After widespread public backlash, state park honchos are overhauling their designs for Williamsburg’s Marsha P. Johnson State Park — halting their colorful tribute to the green space’s LGBTQ namesake, while adding almost four basketball courts worth of greenery to the waterfront lawn on Kent Avenue.

“We’ve had really great conversations and just really appreciate everybody’s passion for joining in the project and this is your park,” State Parks regional director for New York City Leslie Wright told Community Board 1’s Parks and Waterfront Committee during a virtual meeting May 5.

The new plans for the park between North 7th and North 9th streets follows widespread outcry earlier this year by locals and Johnson’s family against the agency’s original plan, which included a large colorful mural of the activist splashed on one of two concrete slabs.

A bird’s-eye view of the proposed park design
A bird’s-eye view of the proposed park design

Residents and relatives at the time said the Albany agency was steamrolling its plans in spite of local opposition, with some Brooklynites likening the scheme to little more than a vanity project for Governor Cuomo.

The agency briefly halted construction, before launching a series of nine in-person and virtual workshops starting at the end of March through May 3, along with an online survey to gather feedback on how to improve the meadow’s look.

The new Marsha P. Johnson State Park proposal by Manhattan landscape architects Starr Whitehouse swaps out the large painting for a series of commemorative plaques along the entrance at North 8th Street and a mosaic of a poem written by Johnson leading to the shoreline.

rendering of proposal for marsha p johnson park
The now-scrapped proposal for Marsha P. Johnson State Park

Parks will add some 18,000 square feet of greenery by shrinking the concrete slabs. A slice of space known as the Gantry Plaza, which was originally supposed to have large floral signs about the LGTBQ rights struggle, will become a more passive patch of grass.

The green space makers will also install naturalistic elements like log benches along the waterfront and plant a series flower gardens around a circular path.

The park remains under construction and will wrap up in June, with plans to open up the space by the end of August, according to Wright.

Officials will meet with locals again in the fall to discuss more possible ways to commemorate Johnson, such as a statue or a public art work at the entrance to the park.

A site plan for Marsha P. Johnson State Park
A site plan for Marsha P. Johnson State Park

Locals praised the agency for responding to their concerns and opening up the process to the public.

“I want to recognize where we started and where we are now, it’s pretty amazing,” said CB1 Parks Committee member Steve Chesler.
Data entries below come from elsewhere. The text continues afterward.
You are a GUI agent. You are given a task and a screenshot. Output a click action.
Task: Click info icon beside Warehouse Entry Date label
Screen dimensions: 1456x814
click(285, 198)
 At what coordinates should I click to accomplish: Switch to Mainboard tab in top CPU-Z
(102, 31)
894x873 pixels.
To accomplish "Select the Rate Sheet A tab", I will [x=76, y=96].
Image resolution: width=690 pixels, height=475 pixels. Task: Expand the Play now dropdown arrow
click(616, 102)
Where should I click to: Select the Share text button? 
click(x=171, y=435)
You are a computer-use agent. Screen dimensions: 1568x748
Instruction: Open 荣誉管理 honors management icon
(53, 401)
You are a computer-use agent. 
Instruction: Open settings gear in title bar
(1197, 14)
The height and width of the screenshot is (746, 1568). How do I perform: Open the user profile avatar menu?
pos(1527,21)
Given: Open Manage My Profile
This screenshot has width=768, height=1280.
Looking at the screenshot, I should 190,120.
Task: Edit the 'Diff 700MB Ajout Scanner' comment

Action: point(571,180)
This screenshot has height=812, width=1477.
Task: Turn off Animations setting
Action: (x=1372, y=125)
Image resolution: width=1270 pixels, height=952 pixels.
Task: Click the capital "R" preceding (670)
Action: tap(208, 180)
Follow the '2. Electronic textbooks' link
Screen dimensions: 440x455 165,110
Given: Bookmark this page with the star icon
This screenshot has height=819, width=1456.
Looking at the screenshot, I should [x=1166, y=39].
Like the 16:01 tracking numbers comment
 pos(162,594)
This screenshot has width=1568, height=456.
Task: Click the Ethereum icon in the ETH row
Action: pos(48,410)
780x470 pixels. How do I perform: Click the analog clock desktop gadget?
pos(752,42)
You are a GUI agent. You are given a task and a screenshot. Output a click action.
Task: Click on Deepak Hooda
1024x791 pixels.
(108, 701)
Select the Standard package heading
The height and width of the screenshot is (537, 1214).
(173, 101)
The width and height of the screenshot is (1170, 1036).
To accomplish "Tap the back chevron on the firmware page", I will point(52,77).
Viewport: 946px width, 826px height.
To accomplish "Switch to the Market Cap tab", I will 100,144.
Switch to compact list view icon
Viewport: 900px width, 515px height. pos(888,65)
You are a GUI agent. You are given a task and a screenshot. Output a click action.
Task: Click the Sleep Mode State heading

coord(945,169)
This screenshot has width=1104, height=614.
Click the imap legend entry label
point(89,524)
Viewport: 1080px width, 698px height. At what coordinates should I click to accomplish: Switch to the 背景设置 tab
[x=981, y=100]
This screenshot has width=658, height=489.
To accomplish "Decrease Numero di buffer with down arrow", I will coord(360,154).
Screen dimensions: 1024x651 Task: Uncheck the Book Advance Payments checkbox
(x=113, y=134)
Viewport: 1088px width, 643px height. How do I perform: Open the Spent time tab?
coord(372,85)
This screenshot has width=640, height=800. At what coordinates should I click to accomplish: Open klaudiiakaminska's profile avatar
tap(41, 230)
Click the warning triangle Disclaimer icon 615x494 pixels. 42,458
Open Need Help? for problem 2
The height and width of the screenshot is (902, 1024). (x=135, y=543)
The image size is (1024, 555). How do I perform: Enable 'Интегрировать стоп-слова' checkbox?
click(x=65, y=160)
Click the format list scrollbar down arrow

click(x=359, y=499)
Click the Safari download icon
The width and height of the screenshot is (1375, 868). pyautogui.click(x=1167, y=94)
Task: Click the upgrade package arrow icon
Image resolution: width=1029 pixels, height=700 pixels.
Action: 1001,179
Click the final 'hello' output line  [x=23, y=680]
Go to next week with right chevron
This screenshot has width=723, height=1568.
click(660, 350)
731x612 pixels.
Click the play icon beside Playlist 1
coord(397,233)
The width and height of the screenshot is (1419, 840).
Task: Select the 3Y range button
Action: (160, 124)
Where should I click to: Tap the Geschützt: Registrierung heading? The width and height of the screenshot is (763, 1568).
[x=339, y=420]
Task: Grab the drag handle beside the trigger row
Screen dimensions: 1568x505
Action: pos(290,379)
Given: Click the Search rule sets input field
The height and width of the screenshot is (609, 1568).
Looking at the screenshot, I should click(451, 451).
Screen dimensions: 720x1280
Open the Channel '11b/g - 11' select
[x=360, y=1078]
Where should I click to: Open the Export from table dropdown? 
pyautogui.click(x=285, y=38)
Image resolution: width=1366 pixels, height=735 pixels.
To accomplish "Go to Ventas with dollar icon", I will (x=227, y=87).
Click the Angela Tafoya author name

The future plans to honor Johnson should also include some sort of tribute to the local community organizers who for a decade lobbied the state to open the lawn formerly known as East River State Park in 2007 at the site of a former railroad terminal, according to one area advocate.

“[We should] remember the history of the waterfront for working class occupations and the community struggle to win a park there,” said Felice Kirby, executive director of the neighborhood organization North Brooklyn Angels. “There just aren’t so many places like that and in our neighborhood we don’t really have any memory of our radical organizing history, which we’re very proud of…It’s very much in the spirit of Marsha P. Johnson. If we’d known her then, I’m sure she would have been sitting in with us and we all would have been fighting together.”